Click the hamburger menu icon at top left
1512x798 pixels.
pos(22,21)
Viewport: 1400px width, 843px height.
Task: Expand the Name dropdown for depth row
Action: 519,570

WHAT YOU HAVE TO DO — The records must each be output verbatim, with nothing left out.

TASK ANSWER —
Click the hamburger menu icon at top left
1512x798 pixels.
pos(22,21)
Viewport: 1400px width, 843px height.
Task: Expand the Name dropdown for depth row
Action: 519,570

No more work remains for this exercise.